Aunque para Gore Vidal nunca hubo una verdadera diferencia entre republicanos y demócratas –No tienen que conspirar, decía, porque piensan lo mismo–, fue candidato al senado por los demócratas en dos ocasiones, 1960 y 1982; jamás pensó en ganar, pero sabía que la exposición mediática –Nunca he perdido una oportunidad de tener sexo o de salir en televisión, dijo– podía darle voz y una audiencia mucho más amplia que la literaria. Así, con todos los ojos puestos en él, pudo decir fuerte y claro que George Washington fue un famoso general que nunca ganó una batalla pero se convirtió en el primer millonario norteamericano; que el socialismo lo disfrutan los ricos que viven del gobierno; que tenía un retrato de John F. Kennedy colgado en su biblioteca para recordarse a sí mismo que uno no puede dejarse deslumbrar por la gente encantadora; que la administración Bush no pudo haber tenido nada que ver con el 9/11 porque eran demasiado incompetentes; que Estados Unidos había tenido malos presidentes pero nunca un maldito imbécil como George W. Bush; y que el día en que los medios de comunicación dejen de cuestionar al poder será el día en que se acabe la República.

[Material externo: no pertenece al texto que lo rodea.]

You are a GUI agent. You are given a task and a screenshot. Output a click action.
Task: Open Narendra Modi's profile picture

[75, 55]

Gore Vidal escribió su primera novela a los 19 años, internado en un hospital militar durante la Segunda Guerra Mundial. Luego, habiendo sido aceptado en Harvard, decidió no ir a la universidad porque ya había sido demasiado institucionalizado: La gente con coraje dice NO. Y siguió escribiendo. Su siguiente libro, escrito a los 22, es considerado hasta hoy como la primera pieza literaria en hablar explícitamente del homosexualismo en la Norteamérica del siglo XX. De ahí en adelante, el New York Times se negó a reseñar sus obras, lo que prácticamente lo exilió de las estanterías y lo llevó a Los Ángeles, donde hizo fortuna escribiendo películas para el cine y la televisión, películas como Ben-Hur, por ejemplo. Y, de paso, se convirtió en un ícono pop intelectual.

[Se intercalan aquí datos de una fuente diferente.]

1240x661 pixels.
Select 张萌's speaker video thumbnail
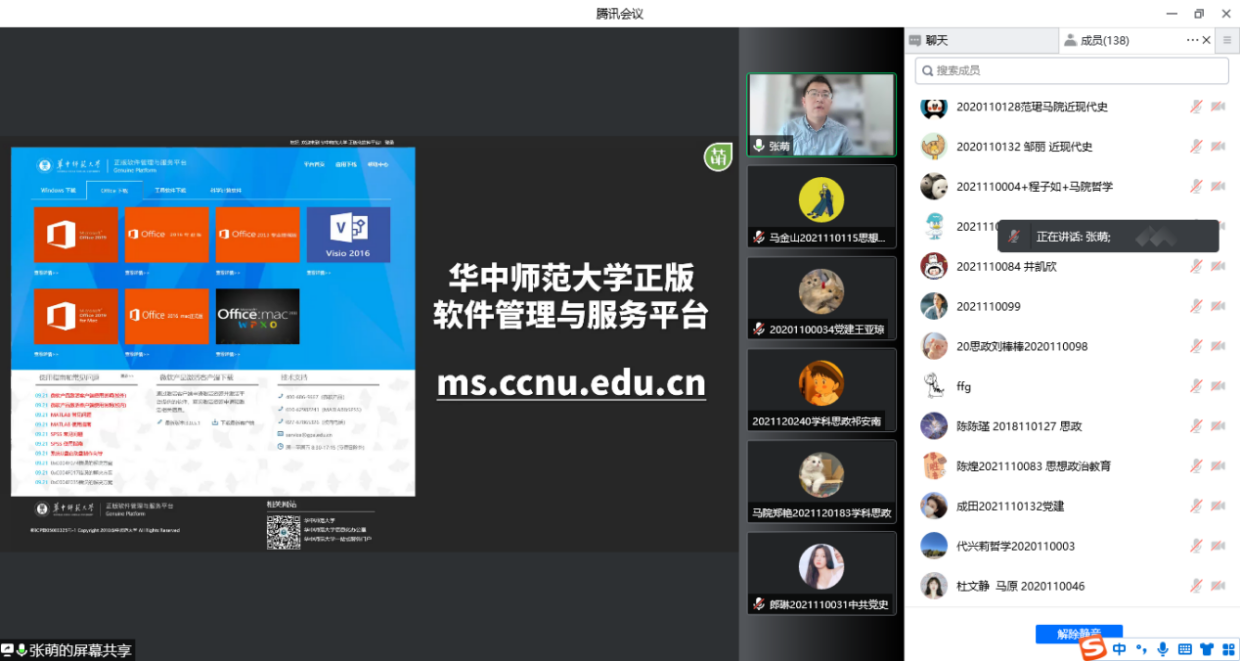coord(821,114)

Siempre estuve en contra de los cerdos, dijo Gore Vidal. En rigor, siempre estuvo en guardia, incluso en sus años de “viudez”, cuando visitaba con frecuencia la tumba de Howard Auster, la misma tumba donde sería enterrado en 2012, en el cementerio Rock Creek de Washington D.C., junto a sus mejores amigos y cerca y al acecho de sus peores enemigos. Los Estados Unidos de la Amnesia abre con una escena en la que Gore Vidal se refiere a ese cementerio como el lugar más bonito de la ciudad, más bien, acogedor.